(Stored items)
= Beginning of Section =

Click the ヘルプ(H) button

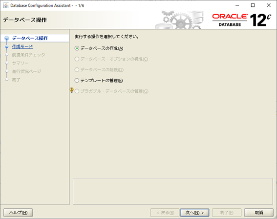click(18, 213)
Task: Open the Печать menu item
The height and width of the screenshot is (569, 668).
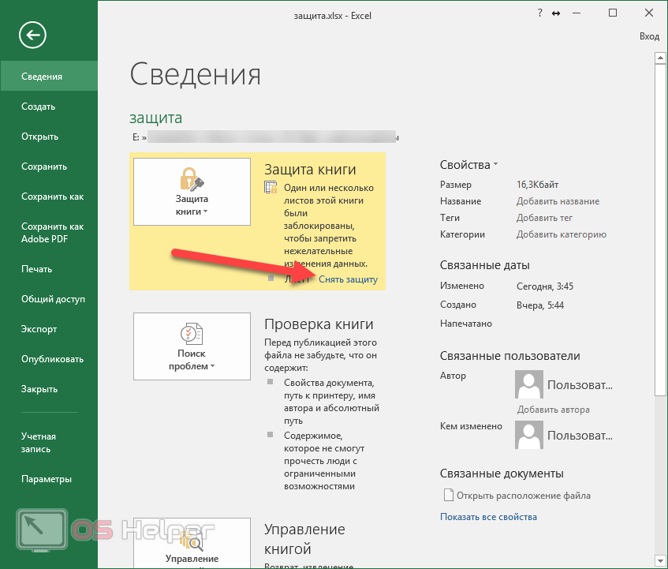Action: point(37,269)
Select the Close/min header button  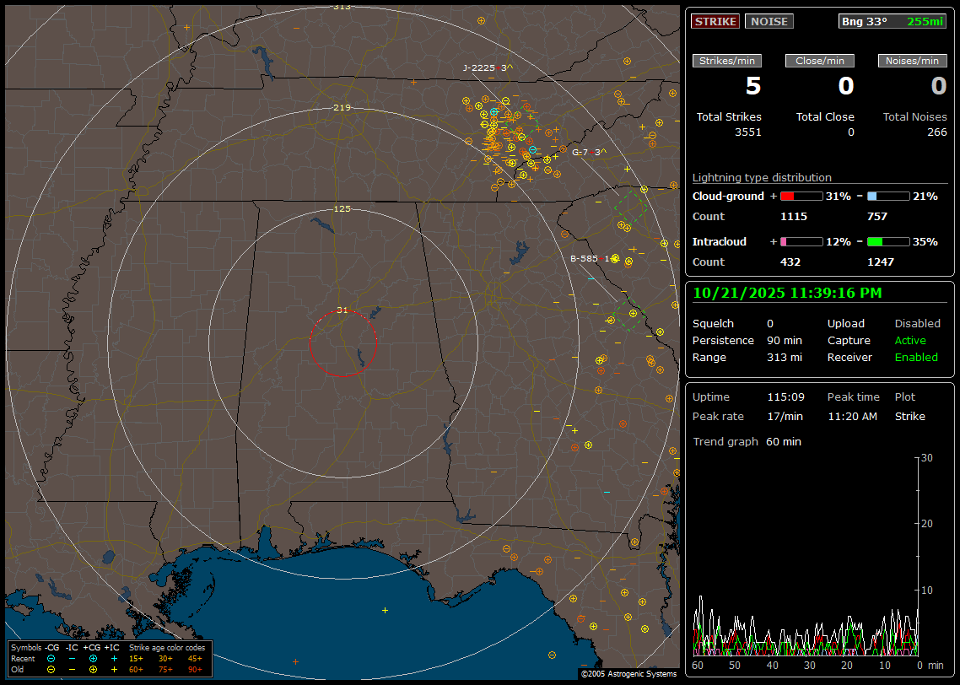click(x=820, y=61)
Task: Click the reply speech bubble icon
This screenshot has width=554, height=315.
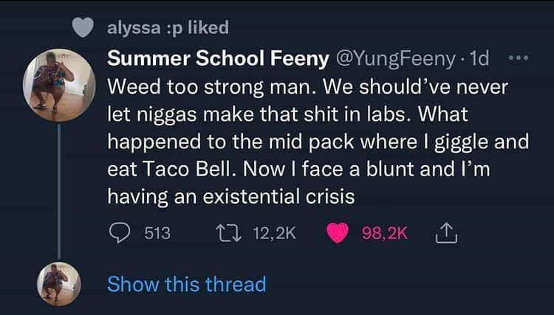Action: [120, 234]
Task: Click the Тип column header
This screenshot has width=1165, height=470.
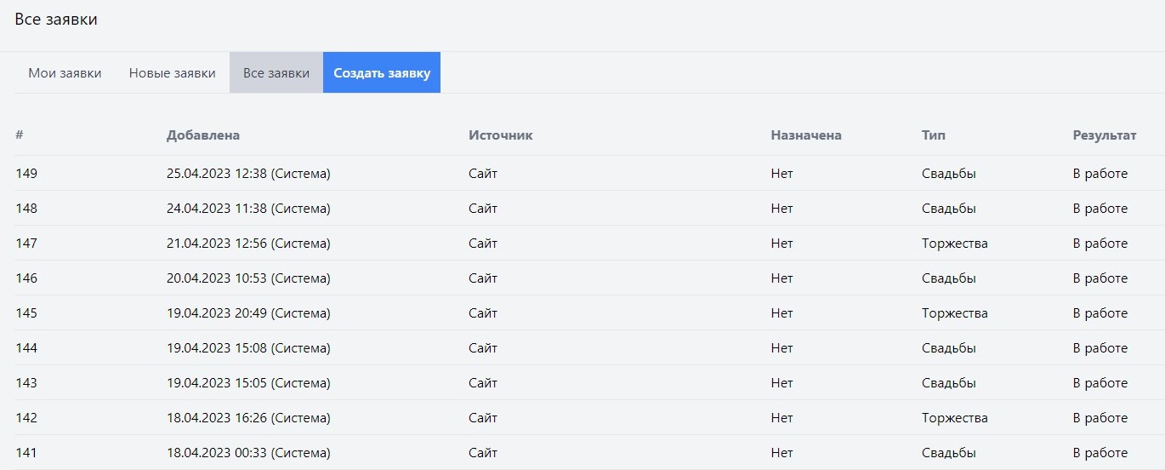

= End of Section =

> _What you are asked to do_
Work out how many lines of the data above contain the string "Task" and give the number alone.

> _Exercise output_
3